The company cited “a decrease in product gross profit of $19.2 million and an unfavorable change in the fair value of derivatives of $20.3 million,” partly offset by “lower operating costs (including depreciation, amortization and net service) of $5.8 million.”

Second-quarter revenue rose 15.3 percent to $665.3 million, as the effect of higher selling prices and a wider margin were partly offset by a decline in home heating oil volume, Star said. The company’s margin per gallon on home heating oil sales “increased slightly as product costs reached new highs on 13 occasions during the second quarter of fiscal 2008,” but heating-oil sales fell 13.2 percent to 169.4 million gallons, “as the additional volume provided by acquisitions was more than offset by the effects of warmer temperatures, net customer attrition, conservation and other factors,” the company said in its report.

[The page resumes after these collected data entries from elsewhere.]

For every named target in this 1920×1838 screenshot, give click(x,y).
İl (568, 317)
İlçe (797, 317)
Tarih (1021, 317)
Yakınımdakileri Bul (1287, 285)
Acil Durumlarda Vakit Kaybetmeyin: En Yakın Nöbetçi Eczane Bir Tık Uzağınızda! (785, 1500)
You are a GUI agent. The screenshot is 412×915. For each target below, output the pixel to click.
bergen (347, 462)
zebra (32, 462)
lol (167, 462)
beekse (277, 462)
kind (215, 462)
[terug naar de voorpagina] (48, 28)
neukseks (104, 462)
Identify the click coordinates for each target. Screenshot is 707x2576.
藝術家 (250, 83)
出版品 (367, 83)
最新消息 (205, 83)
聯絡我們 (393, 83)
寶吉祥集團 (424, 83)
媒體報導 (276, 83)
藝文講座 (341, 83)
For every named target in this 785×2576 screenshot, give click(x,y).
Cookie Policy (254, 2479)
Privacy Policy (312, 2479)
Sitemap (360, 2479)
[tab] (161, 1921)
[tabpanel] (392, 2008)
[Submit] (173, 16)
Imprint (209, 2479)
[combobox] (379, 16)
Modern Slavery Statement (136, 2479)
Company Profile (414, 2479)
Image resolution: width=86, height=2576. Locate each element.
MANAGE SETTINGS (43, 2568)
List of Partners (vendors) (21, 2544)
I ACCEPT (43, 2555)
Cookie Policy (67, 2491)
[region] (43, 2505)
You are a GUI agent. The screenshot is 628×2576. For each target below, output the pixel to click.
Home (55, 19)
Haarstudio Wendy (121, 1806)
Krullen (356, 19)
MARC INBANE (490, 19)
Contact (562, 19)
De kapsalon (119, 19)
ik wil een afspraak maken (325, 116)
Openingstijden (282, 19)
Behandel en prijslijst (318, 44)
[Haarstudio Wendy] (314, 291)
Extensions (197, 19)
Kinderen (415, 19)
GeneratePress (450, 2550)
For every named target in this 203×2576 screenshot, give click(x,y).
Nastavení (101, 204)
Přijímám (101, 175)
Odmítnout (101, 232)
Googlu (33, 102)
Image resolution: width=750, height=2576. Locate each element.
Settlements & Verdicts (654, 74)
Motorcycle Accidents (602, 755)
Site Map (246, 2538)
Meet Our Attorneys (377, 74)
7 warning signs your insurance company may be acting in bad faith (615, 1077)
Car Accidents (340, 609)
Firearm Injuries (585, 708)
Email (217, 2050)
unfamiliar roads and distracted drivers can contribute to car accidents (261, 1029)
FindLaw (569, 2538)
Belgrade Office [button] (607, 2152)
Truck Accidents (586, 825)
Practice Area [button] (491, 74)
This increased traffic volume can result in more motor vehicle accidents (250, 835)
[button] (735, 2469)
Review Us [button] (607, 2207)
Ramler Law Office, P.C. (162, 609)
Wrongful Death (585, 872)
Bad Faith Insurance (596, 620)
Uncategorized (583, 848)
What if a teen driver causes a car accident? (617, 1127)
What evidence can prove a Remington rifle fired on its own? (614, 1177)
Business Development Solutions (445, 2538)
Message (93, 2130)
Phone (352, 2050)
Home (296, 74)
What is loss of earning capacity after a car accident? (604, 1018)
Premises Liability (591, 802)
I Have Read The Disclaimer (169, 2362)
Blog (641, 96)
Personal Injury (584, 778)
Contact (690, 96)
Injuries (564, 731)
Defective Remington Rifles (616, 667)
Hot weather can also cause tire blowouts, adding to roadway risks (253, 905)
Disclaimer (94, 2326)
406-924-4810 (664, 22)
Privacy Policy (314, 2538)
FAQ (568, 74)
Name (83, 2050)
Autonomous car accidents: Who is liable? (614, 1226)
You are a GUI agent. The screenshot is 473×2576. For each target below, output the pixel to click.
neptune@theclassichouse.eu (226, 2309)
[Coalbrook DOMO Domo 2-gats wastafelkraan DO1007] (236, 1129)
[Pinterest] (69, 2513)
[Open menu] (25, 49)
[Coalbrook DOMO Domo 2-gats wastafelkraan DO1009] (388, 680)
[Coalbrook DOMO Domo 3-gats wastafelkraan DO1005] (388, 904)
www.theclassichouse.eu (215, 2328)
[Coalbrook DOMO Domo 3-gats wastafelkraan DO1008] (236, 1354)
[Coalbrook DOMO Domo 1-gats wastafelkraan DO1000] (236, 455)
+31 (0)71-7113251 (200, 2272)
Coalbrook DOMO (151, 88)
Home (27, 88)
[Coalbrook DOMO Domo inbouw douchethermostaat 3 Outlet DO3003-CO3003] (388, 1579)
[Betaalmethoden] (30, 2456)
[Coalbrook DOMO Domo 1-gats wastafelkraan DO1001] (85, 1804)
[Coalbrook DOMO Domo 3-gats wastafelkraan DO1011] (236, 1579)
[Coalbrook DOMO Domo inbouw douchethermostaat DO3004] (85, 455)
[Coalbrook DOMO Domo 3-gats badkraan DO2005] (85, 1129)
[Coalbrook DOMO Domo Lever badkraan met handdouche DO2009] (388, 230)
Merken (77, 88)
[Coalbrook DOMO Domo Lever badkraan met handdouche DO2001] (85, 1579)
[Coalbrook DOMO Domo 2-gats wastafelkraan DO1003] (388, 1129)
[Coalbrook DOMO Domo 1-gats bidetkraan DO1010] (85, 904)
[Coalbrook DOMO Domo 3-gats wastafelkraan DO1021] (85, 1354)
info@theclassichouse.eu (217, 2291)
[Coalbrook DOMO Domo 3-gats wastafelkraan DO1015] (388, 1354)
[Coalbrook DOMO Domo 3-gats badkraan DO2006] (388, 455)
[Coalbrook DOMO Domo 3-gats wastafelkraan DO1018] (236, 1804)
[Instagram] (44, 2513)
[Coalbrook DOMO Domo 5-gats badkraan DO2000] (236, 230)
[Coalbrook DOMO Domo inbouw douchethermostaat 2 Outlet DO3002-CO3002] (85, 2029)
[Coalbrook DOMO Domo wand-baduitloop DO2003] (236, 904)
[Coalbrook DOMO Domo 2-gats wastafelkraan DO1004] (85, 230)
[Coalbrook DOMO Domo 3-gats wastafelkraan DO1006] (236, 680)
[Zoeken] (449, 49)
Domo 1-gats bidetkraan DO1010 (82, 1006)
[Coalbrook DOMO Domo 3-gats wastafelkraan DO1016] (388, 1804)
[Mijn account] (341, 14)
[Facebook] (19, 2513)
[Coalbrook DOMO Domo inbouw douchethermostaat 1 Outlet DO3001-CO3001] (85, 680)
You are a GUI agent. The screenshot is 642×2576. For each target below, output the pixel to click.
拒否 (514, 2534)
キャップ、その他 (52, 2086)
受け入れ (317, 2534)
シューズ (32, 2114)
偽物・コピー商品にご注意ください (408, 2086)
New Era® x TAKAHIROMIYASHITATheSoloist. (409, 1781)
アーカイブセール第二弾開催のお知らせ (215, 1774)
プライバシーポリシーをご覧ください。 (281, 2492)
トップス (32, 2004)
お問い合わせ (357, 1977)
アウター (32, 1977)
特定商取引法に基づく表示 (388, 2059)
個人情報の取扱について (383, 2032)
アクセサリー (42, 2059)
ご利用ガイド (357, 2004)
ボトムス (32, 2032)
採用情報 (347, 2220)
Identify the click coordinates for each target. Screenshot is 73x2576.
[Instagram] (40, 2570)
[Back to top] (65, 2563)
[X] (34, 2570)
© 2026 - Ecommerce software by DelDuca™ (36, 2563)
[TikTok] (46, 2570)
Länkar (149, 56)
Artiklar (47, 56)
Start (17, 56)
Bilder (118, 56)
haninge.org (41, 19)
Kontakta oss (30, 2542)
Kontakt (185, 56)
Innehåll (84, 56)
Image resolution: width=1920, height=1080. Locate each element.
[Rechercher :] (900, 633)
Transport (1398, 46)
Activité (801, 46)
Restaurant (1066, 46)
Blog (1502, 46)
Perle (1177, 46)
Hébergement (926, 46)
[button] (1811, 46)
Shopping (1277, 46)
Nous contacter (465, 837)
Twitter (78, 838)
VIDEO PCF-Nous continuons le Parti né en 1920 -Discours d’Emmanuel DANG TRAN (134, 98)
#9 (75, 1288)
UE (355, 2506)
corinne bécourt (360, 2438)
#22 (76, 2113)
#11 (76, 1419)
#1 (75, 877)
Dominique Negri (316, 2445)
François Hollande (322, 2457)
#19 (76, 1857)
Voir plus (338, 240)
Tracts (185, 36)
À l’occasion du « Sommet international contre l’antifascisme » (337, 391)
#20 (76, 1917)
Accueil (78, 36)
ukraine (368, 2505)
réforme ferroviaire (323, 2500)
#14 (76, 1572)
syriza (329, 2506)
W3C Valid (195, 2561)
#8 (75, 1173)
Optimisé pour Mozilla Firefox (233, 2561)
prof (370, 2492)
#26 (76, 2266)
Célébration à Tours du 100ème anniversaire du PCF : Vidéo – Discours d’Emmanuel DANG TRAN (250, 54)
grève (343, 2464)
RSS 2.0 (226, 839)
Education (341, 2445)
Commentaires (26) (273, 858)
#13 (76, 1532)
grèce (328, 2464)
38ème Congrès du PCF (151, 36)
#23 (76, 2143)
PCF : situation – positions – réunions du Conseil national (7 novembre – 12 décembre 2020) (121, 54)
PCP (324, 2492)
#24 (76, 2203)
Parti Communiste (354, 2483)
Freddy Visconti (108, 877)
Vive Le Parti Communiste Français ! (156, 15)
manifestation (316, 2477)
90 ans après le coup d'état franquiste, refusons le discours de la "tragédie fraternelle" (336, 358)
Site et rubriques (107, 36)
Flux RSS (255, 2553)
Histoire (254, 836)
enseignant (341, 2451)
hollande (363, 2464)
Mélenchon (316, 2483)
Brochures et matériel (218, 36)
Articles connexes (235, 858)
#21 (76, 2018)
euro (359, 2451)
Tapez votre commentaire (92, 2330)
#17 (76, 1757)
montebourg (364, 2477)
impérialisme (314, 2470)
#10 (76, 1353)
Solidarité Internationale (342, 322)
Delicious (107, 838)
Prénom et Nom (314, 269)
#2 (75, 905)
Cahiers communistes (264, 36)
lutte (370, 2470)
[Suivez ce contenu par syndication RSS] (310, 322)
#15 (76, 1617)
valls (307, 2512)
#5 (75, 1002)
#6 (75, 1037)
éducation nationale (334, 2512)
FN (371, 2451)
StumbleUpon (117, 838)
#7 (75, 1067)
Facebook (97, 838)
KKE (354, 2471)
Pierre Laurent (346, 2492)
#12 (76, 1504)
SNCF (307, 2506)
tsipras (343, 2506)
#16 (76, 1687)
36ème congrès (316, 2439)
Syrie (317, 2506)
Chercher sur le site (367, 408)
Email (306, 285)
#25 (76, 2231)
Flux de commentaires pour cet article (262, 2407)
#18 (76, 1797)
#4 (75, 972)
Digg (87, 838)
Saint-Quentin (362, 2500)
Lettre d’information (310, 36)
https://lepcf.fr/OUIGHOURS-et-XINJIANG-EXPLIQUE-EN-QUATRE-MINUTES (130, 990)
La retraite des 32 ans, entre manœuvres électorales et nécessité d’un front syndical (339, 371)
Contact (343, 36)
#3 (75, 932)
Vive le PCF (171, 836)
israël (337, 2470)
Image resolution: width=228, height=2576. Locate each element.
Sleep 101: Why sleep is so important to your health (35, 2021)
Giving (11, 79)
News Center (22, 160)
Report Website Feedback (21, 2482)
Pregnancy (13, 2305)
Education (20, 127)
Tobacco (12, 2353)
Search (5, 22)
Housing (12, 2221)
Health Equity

“Home heating oil price records were set and reset 28 times during the first and second quarters of our fiscal year,” Daniel P. Donovan, CEO of Star Gas Partners, noted in the after-market report. “We have experienced similar conditions in the past and, predictably, customers react by turning down the thermostat and seeking lower prices.

“There is always a lower price offer in the market and … we have many competitors in each of our markets, with most less than 1 percent our size,” Donovan added. “Lacking the resources to replace lost customers by acquiring other heating oil businesses, many of these smaller distributors are forced to use economically unsustainable price offers to retain or acquire new customers in times of market stress. We believe that the business retained or acquired in this way is of marginal value.

“Our preferred choice has been to fight as hard as we sensibly can through internal marketing efforts,” he said. “We intend to continue pursuing an active acquisition program as another means of obtaining new accounts.

“Reflective of the market stress described above, our list of active acquisition prospects is longer than it has ever been. We will pursue the best of these opportunities aggressively. Our strong working capital position leaves us well prepared to do so.”

Star Gas Partners L.P. (NYSE: SGU) is a provider of heating oil and related services to customers in Rhode Island, Connecticut, Maryland, Massachusetts, New York, Pennsylvania, Virginia and Washington, D.C. Additional information is available at www.star-gas.com.